***** Records supplied

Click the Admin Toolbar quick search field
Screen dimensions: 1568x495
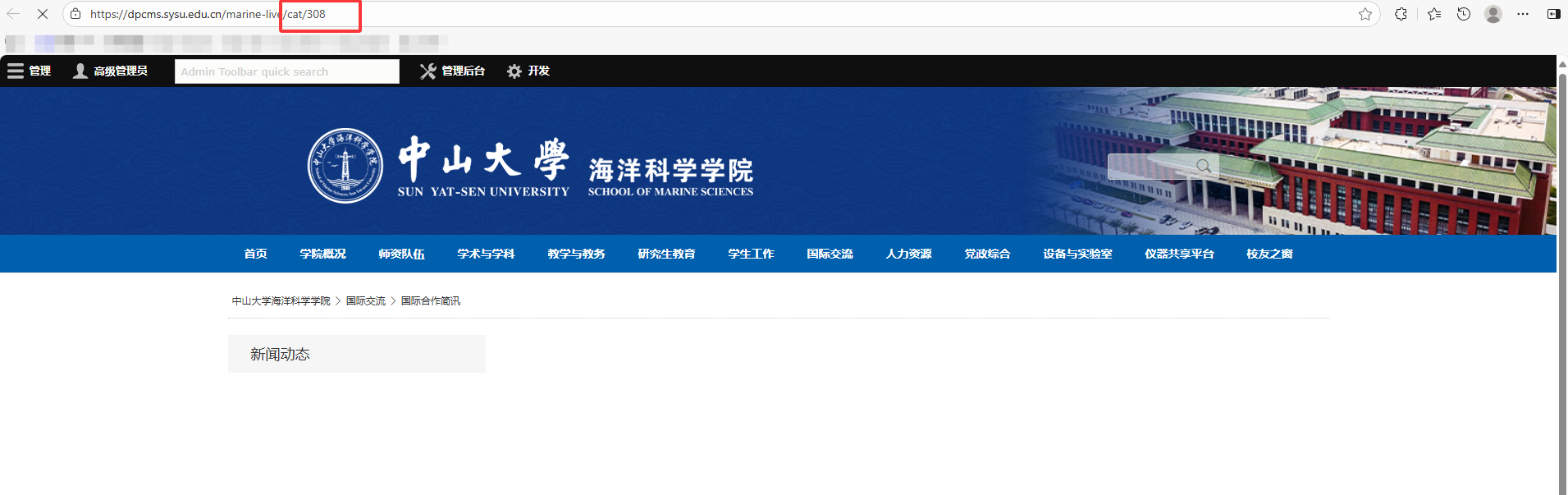pos(286,71)
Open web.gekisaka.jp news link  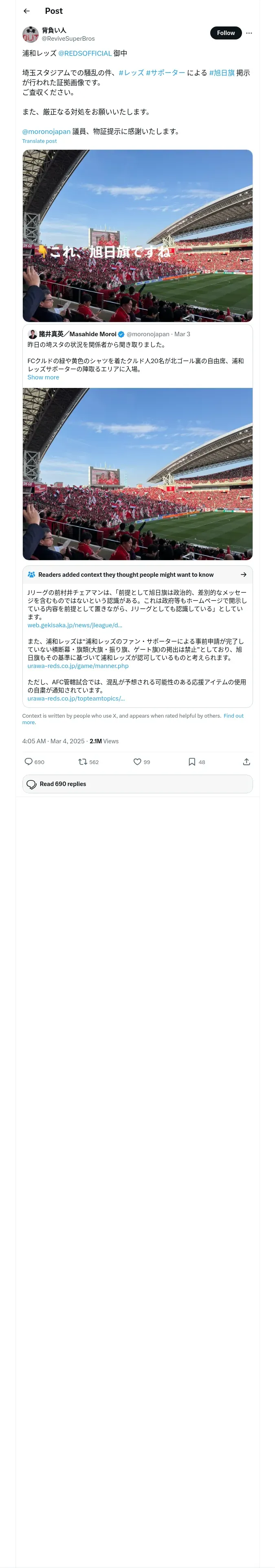(75, 625)
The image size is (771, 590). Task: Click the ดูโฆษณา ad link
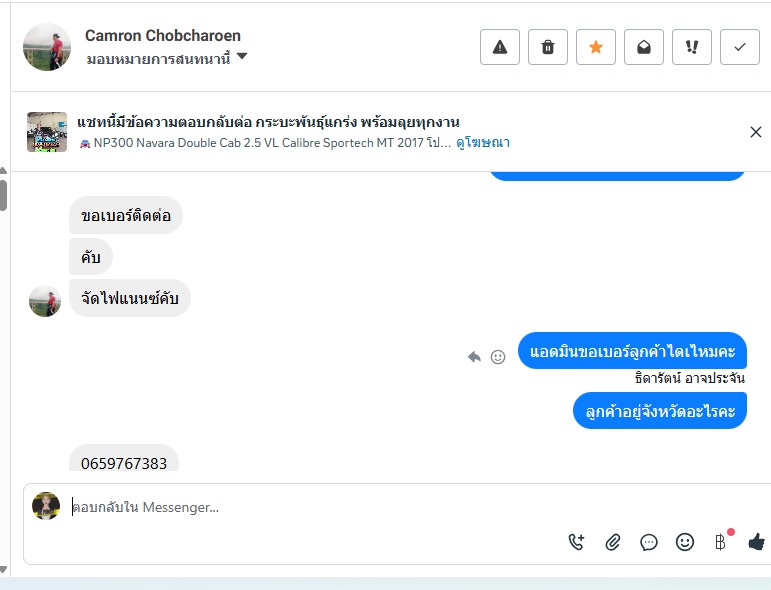point(483,143)
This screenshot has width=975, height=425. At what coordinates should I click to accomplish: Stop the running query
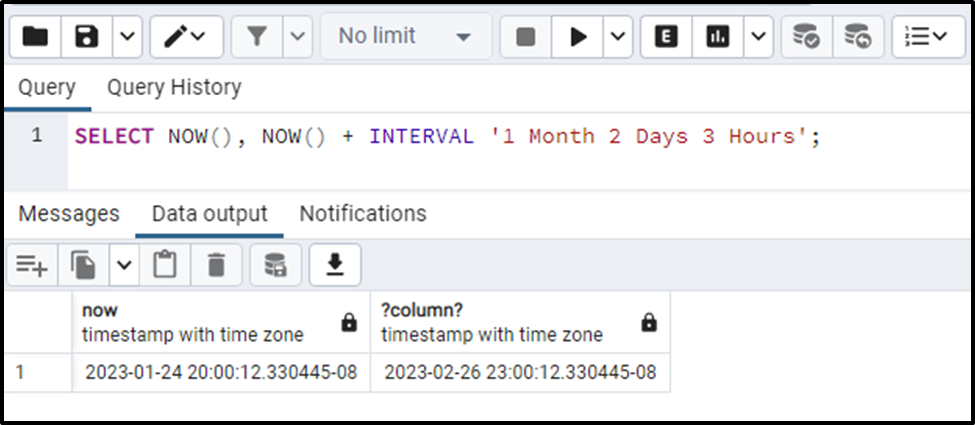tap(525, 37)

**********

About this task - Return only the lines from the one containing "This screenshot has" through the last line of the entries above, exactly as written and without pictures.

Result -
This screenshot has width=975, height=425. At what coordinates should I click to accomplish: Stop the running query
tap(525, 37)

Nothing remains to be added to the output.